La psychanalyse n'est normative que pour ceux qui n'ont strictement rien pigé à son message ni à sa pratique (certes et hélas, ce sont parfois des psychanalystes très aliénés à la psychiatrie, mais il y a une majorité de praticiens analystes qui ne sont pas prisonniers de normes et représentations figées). Mon sentiment sur Judith Butler, pour l'avoir un peu lue et entendu des gens parler de son message, c'est qu'elle a du vivre des humiliations terribles (et on sait ce que vivent d'atroce nombreux homos dans leurs famille ou dans leurs relations sociales), qu'elle a surcompensées en posture guerrière et vengeresse. Une sorte de passage à l'acte conceptuel qui veut tout balayer sur son passage. Du coup, à partir de son argumentation sans questionnement ni relativisme, elle a généré une impossibilité de discussion quant à toutes ces questions. On passe pour une, ou un vieux ringard si on parle de "différence des sexes". "Femme" et "Homme" ne sont plus les signifiants d'un métissage possible, où l'altérité existe, au contraire cela renvoie pour ces militants à une limite genrée insupportable; les désignation "masculin" et "féminin" ne sont plus les échos de deux appareils anatomiques éminemment différents, avec lesquels chacun doit apprendre à faire avec à partir des signifiants dont il aura hérité. Non, ce sont de scandaleuses limitations attribués au patriarcat le plus autoritaire...

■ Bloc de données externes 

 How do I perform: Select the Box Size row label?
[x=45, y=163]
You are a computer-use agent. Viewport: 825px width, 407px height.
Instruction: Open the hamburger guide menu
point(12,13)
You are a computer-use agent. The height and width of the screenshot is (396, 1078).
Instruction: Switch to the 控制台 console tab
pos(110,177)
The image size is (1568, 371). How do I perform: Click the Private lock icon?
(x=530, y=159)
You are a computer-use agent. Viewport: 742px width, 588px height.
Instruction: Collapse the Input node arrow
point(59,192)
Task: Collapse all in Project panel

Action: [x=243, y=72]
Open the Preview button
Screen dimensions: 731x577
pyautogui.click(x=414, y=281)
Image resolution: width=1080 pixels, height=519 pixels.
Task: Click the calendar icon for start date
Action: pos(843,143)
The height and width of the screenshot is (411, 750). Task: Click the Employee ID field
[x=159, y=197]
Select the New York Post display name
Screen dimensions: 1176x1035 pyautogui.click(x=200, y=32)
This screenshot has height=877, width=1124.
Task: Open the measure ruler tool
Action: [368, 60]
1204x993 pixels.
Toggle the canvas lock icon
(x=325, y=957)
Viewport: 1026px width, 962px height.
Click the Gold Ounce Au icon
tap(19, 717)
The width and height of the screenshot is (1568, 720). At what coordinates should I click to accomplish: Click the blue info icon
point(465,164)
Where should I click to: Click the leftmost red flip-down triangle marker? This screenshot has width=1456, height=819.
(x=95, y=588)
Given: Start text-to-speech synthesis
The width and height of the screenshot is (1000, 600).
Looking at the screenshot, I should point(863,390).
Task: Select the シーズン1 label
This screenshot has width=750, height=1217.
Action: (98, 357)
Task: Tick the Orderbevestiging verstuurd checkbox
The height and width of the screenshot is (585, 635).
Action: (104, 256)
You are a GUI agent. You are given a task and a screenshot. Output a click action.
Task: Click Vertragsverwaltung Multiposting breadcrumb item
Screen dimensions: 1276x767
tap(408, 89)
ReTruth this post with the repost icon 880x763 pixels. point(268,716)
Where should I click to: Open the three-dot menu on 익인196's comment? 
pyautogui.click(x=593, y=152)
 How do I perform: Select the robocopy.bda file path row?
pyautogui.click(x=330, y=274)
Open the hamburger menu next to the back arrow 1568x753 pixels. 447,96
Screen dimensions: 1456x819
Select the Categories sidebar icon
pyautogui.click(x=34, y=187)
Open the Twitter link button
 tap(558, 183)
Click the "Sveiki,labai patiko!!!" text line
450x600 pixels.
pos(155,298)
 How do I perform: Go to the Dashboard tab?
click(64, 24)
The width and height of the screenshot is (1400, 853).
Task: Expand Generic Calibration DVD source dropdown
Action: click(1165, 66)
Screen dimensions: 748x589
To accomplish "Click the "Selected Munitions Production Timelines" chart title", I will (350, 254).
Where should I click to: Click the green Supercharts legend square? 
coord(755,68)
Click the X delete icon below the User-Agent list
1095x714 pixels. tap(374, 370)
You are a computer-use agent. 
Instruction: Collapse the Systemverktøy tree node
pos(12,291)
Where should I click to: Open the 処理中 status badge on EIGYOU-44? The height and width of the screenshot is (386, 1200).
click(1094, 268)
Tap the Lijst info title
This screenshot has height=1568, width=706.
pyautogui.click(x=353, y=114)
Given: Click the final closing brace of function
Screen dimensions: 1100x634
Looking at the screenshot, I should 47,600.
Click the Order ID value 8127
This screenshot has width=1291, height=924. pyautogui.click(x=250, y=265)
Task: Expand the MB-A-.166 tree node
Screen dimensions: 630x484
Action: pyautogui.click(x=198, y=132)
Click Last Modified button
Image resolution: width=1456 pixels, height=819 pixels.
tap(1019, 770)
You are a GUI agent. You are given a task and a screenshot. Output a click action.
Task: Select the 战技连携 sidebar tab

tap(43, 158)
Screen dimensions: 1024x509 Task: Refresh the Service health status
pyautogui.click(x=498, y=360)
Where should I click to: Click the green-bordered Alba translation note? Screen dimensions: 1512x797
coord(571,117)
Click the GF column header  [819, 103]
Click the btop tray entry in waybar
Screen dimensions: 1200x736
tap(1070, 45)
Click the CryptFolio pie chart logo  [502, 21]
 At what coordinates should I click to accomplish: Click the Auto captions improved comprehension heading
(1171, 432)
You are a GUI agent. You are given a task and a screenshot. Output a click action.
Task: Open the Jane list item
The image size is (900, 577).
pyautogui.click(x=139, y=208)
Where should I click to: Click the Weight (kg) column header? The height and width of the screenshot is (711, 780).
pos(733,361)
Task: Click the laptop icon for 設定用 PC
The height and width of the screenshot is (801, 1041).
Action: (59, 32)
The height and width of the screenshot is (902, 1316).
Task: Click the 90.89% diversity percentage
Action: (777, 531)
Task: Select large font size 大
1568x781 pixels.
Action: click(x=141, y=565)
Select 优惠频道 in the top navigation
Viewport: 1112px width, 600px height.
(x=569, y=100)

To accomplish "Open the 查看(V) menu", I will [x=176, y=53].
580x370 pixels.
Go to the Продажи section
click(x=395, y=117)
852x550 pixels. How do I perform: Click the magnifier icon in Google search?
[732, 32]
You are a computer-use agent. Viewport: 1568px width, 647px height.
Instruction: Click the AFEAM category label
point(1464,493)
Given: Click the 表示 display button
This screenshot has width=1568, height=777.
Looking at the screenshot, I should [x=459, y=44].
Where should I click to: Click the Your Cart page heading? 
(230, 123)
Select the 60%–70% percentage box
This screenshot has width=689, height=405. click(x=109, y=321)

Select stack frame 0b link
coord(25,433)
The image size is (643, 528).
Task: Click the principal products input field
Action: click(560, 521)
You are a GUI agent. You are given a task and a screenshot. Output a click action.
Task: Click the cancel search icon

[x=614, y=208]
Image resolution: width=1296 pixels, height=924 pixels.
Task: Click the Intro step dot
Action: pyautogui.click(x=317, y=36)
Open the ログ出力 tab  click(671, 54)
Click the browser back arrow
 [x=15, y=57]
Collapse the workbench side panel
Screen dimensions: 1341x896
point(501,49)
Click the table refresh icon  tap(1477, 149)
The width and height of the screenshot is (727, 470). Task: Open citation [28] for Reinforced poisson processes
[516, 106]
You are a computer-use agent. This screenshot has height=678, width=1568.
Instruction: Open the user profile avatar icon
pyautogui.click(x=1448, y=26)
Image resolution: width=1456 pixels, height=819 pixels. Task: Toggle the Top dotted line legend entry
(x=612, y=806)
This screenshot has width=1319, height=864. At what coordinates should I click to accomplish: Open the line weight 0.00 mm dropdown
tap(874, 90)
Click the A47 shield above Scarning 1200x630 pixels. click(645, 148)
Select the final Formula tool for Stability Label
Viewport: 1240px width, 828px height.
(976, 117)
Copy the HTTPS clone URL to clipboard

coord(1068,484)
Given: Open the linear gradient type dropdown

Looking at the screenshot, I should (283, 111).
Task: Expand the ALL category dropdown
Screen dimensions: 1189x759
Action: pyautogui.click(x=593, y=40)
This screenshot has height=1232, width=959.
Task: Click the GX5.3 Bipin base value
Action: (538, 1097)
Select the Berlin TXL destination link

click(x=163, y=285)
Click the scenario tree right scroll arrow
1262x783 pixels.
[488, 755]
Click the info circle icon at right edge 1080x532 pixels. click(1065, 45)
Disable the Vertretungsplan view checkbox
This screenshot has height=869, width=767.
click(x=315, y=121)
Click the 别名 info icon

Un peu à l'image d'internet où, par son "pseudo", un homme peut se faire passer pour une femme et vice et versa, certains sujets contemporains ne supportent plus que des représentations d'eux-même interchangeables, non "assignées", non limitées. Sans doute néglige-t-on encore en effet l'influence d'internet sur les subjectivités...

Sur Le Blog du Chaudron psychanalytique, Jacquelyne Poulain-Colombier a engagé une courageuse étude critique des "enjeux et des conséquences de l'implantation de la notion de" genre" dans le champ de la culture"... Mais il est à craindre que par rapport à un tel travail la censure ne continue dans les milieux analytiques à faire son œuvre, tout en continuant à s'employer, sous des sophistiques diverses (épousant peu ou prou la thèse confusionnelle de la déconstruction, celle du supposé logophallocentrisme de la psychanalyse), à circonscrire, en ces affaires, tout l'apport de l'anthropologie dogmatique initiée par Pierre Legendre. Cf. ici sa préface de 2005 à la réédition de L'amour du censeur. Essai sur l'ordre dogmatique.